Adetten midir, bilinmez, tatile giden, gittiği yerde, akşam üstü açılan incik bocuk tezgahlarından illa bir bileklik alır. Bu nasıl karşı konulmaz bir histir?
Tatilde alınan bileklikler gizemlidir, değişiktir yani; şehir merkezlerinden alınanlardan. Eve döndüğünüzde 'pufff!' yer yarılır içine girer, bir daha da bulamazsınız.
Hazır konu açılmışken; bir çift küpe gizemini de asla anlayamayacağım. Birbirinine bu kadar uyumlu bir çift küpe, her nasılsa sabah olduğunda, gece konulan yerde 'yekpare' bulunuyor. Ne oluyor o gece, hala bir sır... Sevgili yazarımız Mehmet Demir olsaydı : 'İsrail ve ya Amerika var bu işin içinde, kesin yani' derdi. :] Naber Mehmet? :]
Neyse, konuyu dağıtmayalım..
Denizden döndükten sonra koştura koştura incik boncuk tezgahlarına gittim. Çeşit fazlalığı beni daha da iştahlandırdı. B.kumda boncuk arama kıvamında tüm tezgahları tek tek, yavaş yavaş, diğer insanların görüş alanını kapaya kapaya, sınırları zorlaya zorlaya ilerlerken 'Geçici Dövmeci' gördüm.
'Yooo Rezzan saçmalama, olmaz, o kadar da değil' diye içimden geçirirken gözüme dövmeci çarptı.
Kıçından ha düştü düşecek gibi duran pantolonunu, Dolce- Gabbana (!) kemeriyle tutturmuş, saçlarını ölümüne havaya dikmiş, esmer mi esmer bir ergendi bu dövmeci.
Teypten çalan müziğe, bacaklarını hiç hareket ettirmeden sadece kollarıyla tempo tutan bir dövmeciydi bu.
Öyle dövmeci mi olur mu yahu? Ne biliyim, dövmeci dediğin ya dazlak olur ya uzun saçlı, kolları boydan boya dövmeyle kaplıdır, oynamaz, öyle öğrettilerdi bize okulda.

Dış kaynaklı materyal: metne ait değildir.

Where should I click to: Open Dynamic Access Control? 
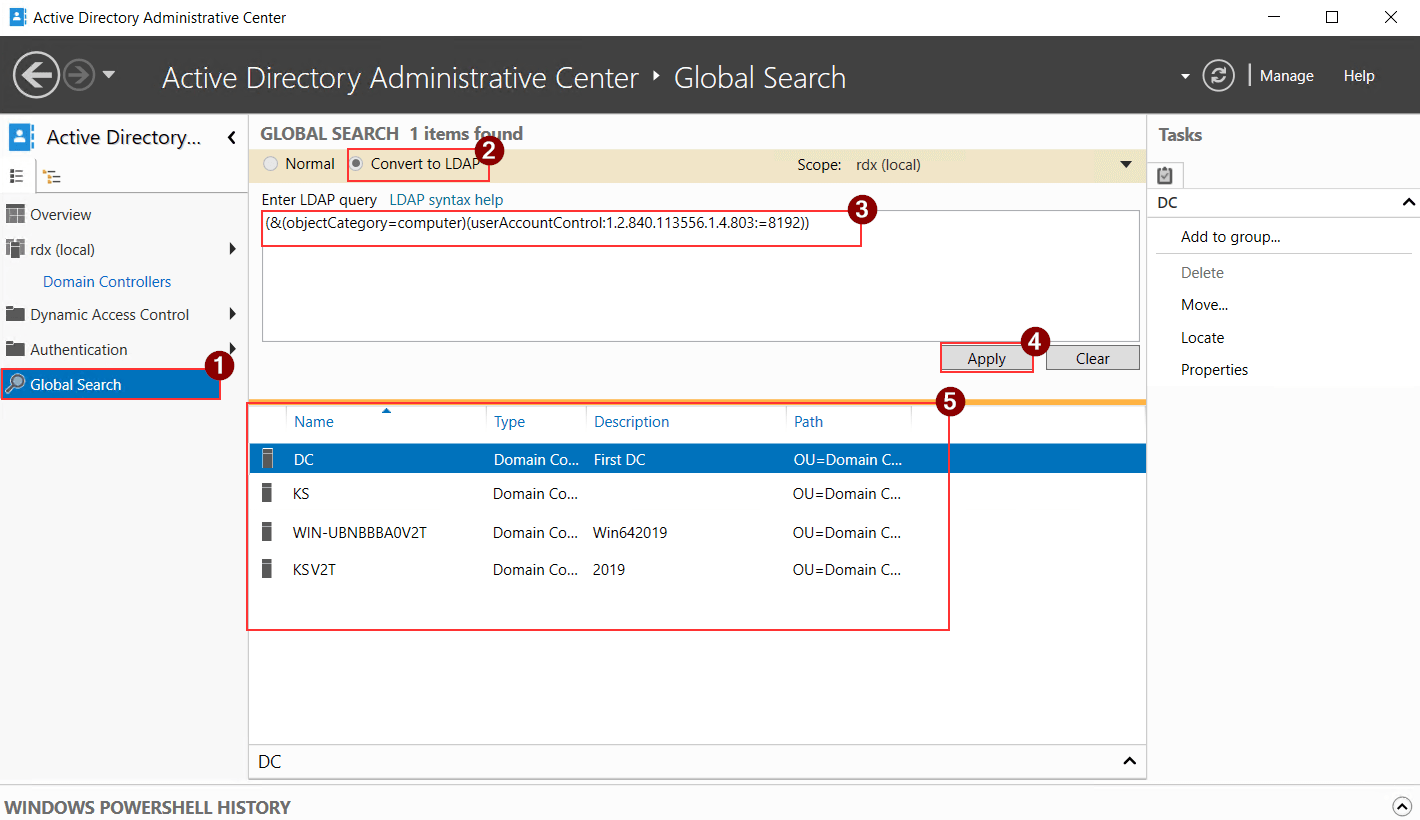110,314
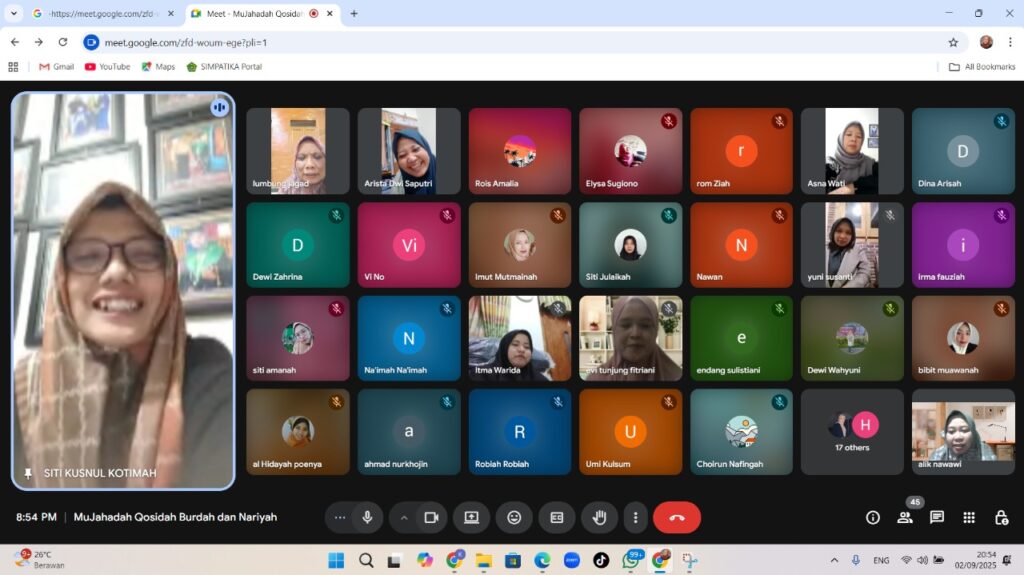
Task: Open the emoji reactions button
Action: pos(514,517)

Öyle boş boş; oynayan dövmeciye bakarken şöyle bir ses duydum..'Abla-abla-abla!!!!'
'Çaatttt!' (Bana çarptılar.)
'Aaaıııhhh' (Bu da benim tepkim)
Erikli'ye gelmeyi düşünen kişilere uyarımdır; 'Burada, freni olmayan bisikletleri, kalın şeritli plastik terlikleriyle durdurmaya çalışan 9-10 yaşında, çok çocuk var. (parmak arası terliklerin karizmasını henüz anlayamamış) Olmuyor, duramıyorlar bazen. Temkinli olunuz.'
Bana bir şey olmadı. Biraz dizimde yanma var ama geçer gibi, eve gidince buz koydum ya bir şey olmaz heralde..
Yahu konu bileklikti.. Bir saniye toparlıyorum..
Neyse, tezgahta duran adamın sinirden gözleri seyirmeye başlamışken, aldım bir tane bileklik, taktım koluma. Ondan sonraki günler, kolumda unutup onunla bronzlaştım, aferin bana.
3 yorum:
iyiyim sen nasılsın :)
Hamdolsun mehmet :)
şakalaşmayın burda..! burası ciddi 1 şey, müessese.